What the exercise asks - Your answer must be the records below, repeated exactly, with every picture left out.

--------------------------------

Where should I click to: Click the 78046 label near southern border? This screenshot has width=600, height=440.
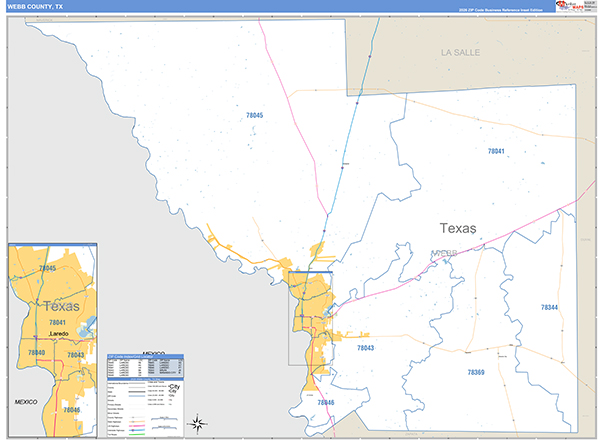coord(326,402)
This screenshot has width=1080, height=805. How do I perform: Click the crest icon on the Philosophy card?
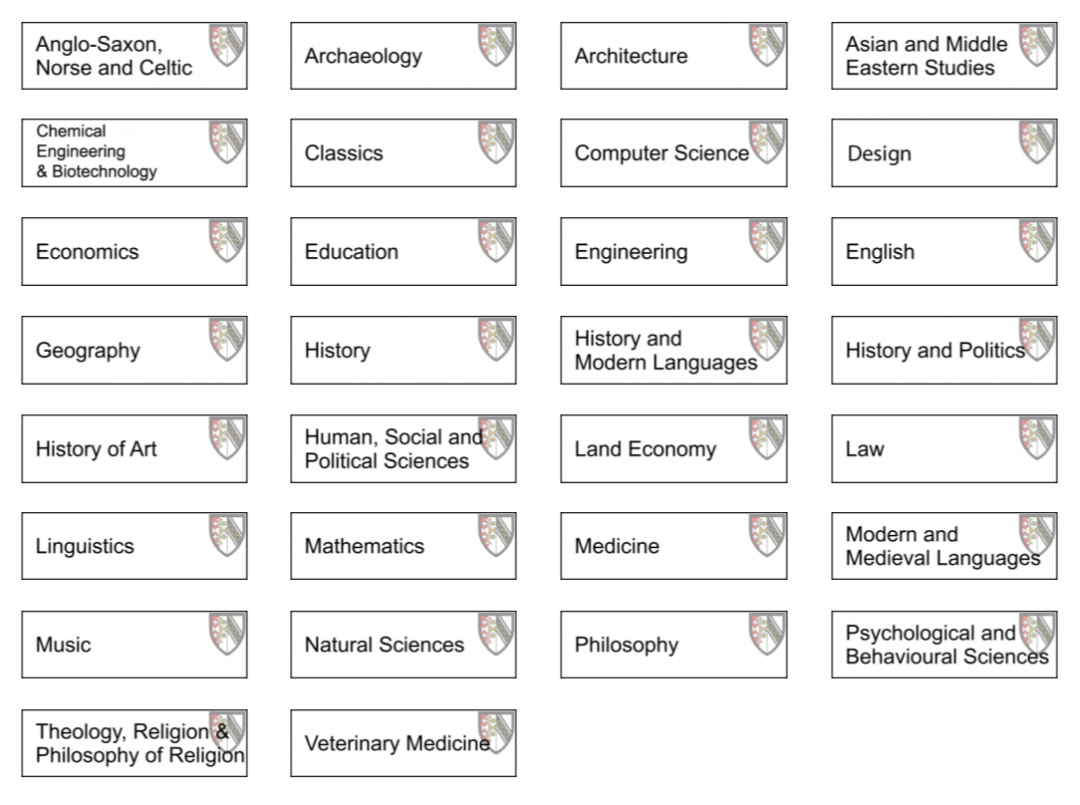point(767,634)
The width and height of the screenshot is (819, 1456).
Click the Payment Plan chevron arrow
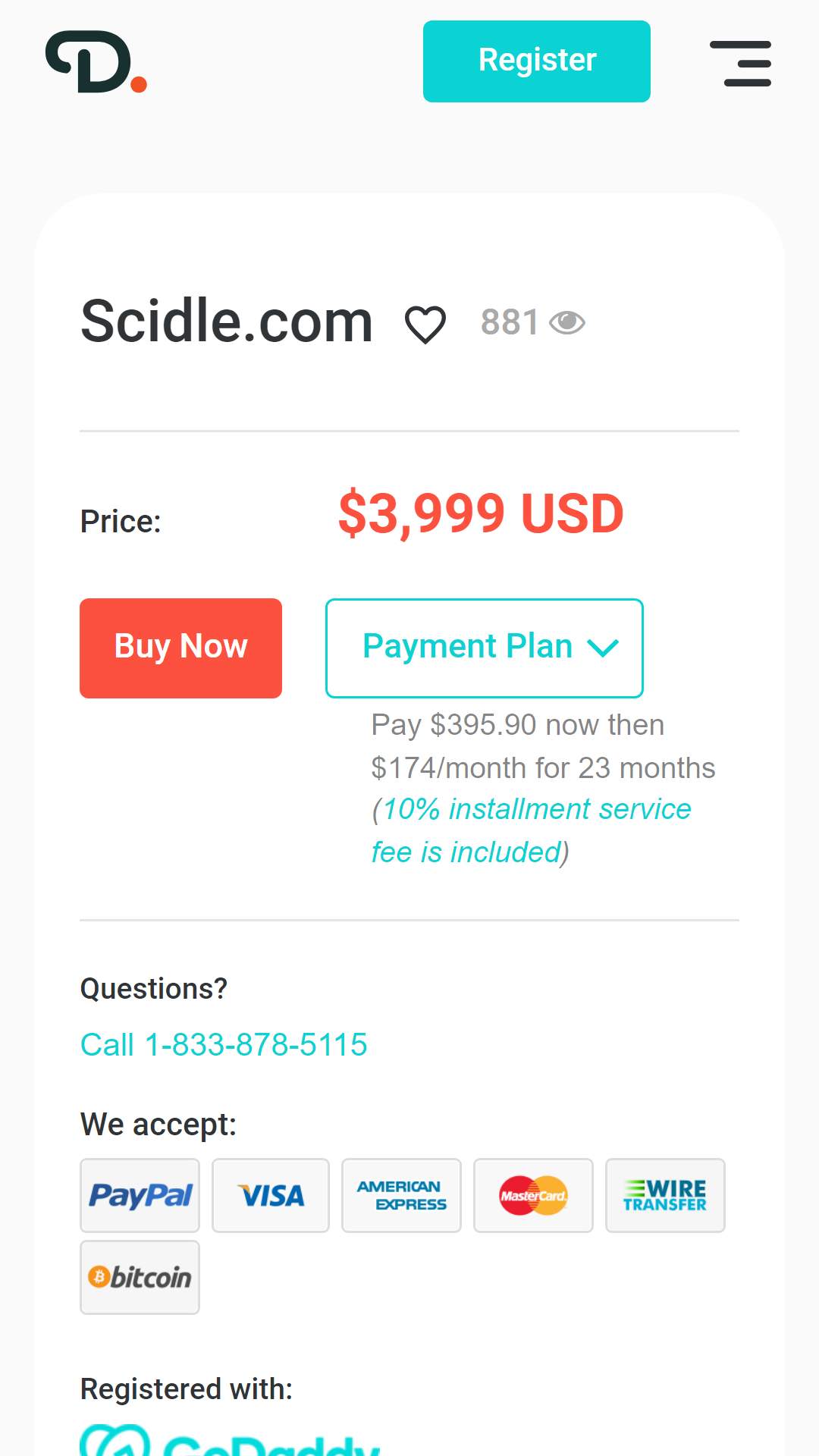tap(604, 648)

--------------------------------

Solution to this exercise -
Where should I click to: Click the 78046 label near southern border? This screenshot has width=600, height=440.
coord(326,402)
This screenshot has width=1080, height=805. How do I perform: Click the crest icon on the Philosophy card?
point(767,634)
The width and height of the screenshot is (819, 1456).
Click the Payment Plan chevron arrow
tap(604, 648)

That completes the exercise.